Les mois et les années qui suivirent les massacres des 26 & 27 mai 1967 furent marqués par une longue léthargie du Mouvement syndical qui avait carrément sombré dans l’oisiveté sociale et la démission intellectuelle. Toutefois un petit groupe de militants du GONG se constitue derrière deux hommes : "Jean" & "Max"...

Fin des années 60 : Un paysage social morose

A la veille des évènements de Mai 1967, le Mouvement Syndical en Guadeloupe se caractérise par une grande faiblesse, une profonde division et des dirigeants totalement discrédités aux yeux des masses. Seule une poignée d’éléments révolutionnaires tentent à l’intérieur des syndicats réformistes de mobiliser les travailleurs, plus sur un idéal de justice qu’autour d’axes revendicatifs.

Le développement des idées anti-assimilassionnistes se fait d’abord au sein des milieux intellectuels en France (AGEG), qui revenant en Guadeloupe s’engagent dans un travail d’agitation et de propagande politique. Axé autour de l’idée d’indépendance nationale et de révolution nationale démocratique, ce travail sera très lent à pénétrer les masses travailleuses et le mouvement syndical.

Lorsqu’en Mars 1967, à Basse-Terre, le commerçant SRINSKY lâcha son chien sur un cordonnier handicapé, la ville s’enflamma spontanément.

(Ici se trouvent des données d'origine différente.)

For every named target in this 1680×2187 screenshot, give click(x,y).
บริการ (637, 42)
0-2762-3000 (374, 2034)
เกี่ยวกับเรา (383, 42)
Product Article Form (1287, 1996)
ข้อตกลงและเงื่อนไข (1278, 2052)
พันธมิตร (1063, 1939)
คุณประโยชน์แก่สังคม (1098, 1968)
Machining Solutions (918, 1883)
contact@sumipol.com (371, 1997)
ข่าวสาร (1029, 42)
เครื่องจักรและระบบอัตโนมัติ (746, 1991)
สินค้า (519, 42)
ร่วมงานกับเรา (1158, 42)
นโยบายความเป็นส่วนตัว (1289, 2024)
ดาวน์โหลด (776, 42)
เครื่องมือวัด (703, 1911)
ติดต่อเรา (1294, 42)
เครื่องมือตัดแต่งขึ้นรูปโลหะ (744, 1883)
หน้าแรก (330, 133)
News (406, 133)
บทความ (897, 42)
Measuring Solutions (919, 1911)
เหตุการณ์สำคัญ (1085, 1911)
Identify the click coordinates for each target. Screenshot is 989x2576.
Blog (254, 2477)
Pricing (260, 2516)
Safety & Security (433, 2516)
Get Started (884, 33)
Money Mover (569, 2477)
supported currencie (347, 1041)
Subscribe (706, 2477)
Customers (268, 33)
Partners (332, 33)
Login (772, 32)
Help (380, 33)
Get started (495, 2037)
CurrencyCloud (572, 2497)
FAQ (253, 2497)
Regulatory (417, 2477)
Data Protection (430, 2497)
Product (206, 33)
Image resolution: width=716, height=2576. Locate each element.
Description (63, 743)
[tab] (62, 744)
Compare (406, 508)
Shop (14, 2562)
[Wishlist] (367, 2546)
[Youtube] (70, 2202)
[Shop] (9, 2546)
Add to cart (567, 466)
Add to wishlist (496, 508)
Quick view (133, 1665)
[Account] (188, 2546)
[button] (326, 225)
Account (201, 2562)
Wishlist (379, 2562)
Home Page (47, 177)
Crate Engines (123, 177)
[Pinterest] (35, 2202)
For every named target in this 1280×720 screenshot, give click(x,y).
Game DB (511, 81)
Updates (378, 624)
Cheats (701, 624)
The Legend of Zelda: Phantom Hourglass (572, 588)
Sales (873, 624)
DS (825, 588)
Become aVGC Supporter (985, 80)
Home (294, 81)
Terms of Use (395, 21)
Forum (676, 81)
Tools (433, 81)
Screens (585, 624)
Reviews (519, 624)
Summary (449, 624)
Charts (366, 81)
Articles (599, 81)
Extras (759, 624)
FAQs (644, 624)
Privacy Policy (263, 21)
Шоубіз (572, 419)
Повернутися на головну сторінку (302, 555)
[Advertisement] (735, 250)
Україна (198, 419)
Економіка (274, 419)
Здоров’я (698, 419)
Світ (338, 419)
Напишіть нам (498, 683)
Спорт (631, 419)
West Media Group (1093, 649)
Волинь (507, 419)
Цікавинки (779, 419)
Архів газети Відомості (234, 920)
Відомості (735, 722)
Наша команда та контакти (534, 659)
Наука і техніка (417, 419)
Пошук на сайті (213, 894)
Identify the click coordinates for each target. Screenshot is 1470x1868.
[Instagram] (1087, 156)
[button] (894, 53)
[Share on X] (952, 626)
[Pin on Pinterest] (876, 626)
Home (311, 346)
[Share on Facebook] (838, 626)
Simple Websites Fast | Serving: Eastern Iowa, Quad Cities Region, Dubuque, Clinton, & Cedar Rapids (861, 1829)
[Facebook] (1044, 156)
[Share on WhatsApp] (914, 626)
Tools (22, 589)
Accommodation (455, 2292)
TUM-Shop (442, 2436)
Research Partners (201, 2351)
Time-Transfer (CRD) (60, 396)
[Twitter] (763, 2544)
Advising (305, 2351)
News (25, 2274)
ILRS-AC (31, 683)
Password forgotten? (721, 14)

La population de Basse-Terre se révolta, mit le feu dans certains établissements commerciaux et réclama vengeance [1]. Au delà, c’est tout le mécontentement qui s’exprimait par une par une exigence de justice, de travail et de mieux-être. La classe politique ne comprit pas le message et continua dans son train-train à s’agenouiller devant le pouvoir colonial. L’Etat colonial lui répondit par la répression et renforça son son système judiciaire et policier : d’autres troupes de gendarmes mobiles et de militaires anti-émeute affluèrent en Guadeloupe dans les semaines qui suivirent.

En mai de la même année, les ouvriers du Bâtiment se mirent en grève pour exiger de leurs patrons une augmentation de salaire de l’ordre de 2%. Déclenchée officiellement par deux organisations syndicales - La Fraternité Ouvrière (syndicat autonome dissident de la CGT) et la CGT elle même - la grève fût totale dans le Bâtiment et rapidement prise en main par les travailleurs eux-mêmes. L’ultime négociation eût lieu à la CCI de Pointe-à-Pitre, sise alors Place de la Victoire. Tout bascula lorsque le Président de la Fédération Patronale du Bâtiment déclara que "lorsque les ouvriers du Bâtiment auront faim ils reprendront le travail". C’était donc l’échec des négociations. La foule des manifestants qui avait considérablement grossi depuis le début de la matinée vit alors les forces spéciales concentrées dans la cour de la Sous Préfecture se déployer, les encercler et quadriller simultanément toute la ville. Un coup de feu était tiré par un des éléments des forces spéciales, provoquant la mort de Jacques NESTOR et donnant le signal de deux jours de massacres. Ce furent 87 Guadeloupéens (chiffre annoncé 17 ans après par le Ministre des DOM) qui furent froidement abattus, plusieurs centaines qui furent blessés par balles, et plus de 200 arrestations et incarcérations. Les procès qui suivirent tant à Pointe à Pitre qu’à Paris eurent un retentissement international [2].

C’est ainsi que l’Etat français noya dans le sang le mouvement de grève des ouvriers du bâtiment en utilisant le mécontentement des travailleurs pour décapiter un Mouvement Révolutionnaire qu’il craignait. C’en était donc pour l’Etat fini et du GONG et de toute velléité de remttre en cause l’ordre colonial établi. La peur née de l’esclavage des nègres remontait subitement à la surface et serrait à la gorge chaque Guadeloupéen.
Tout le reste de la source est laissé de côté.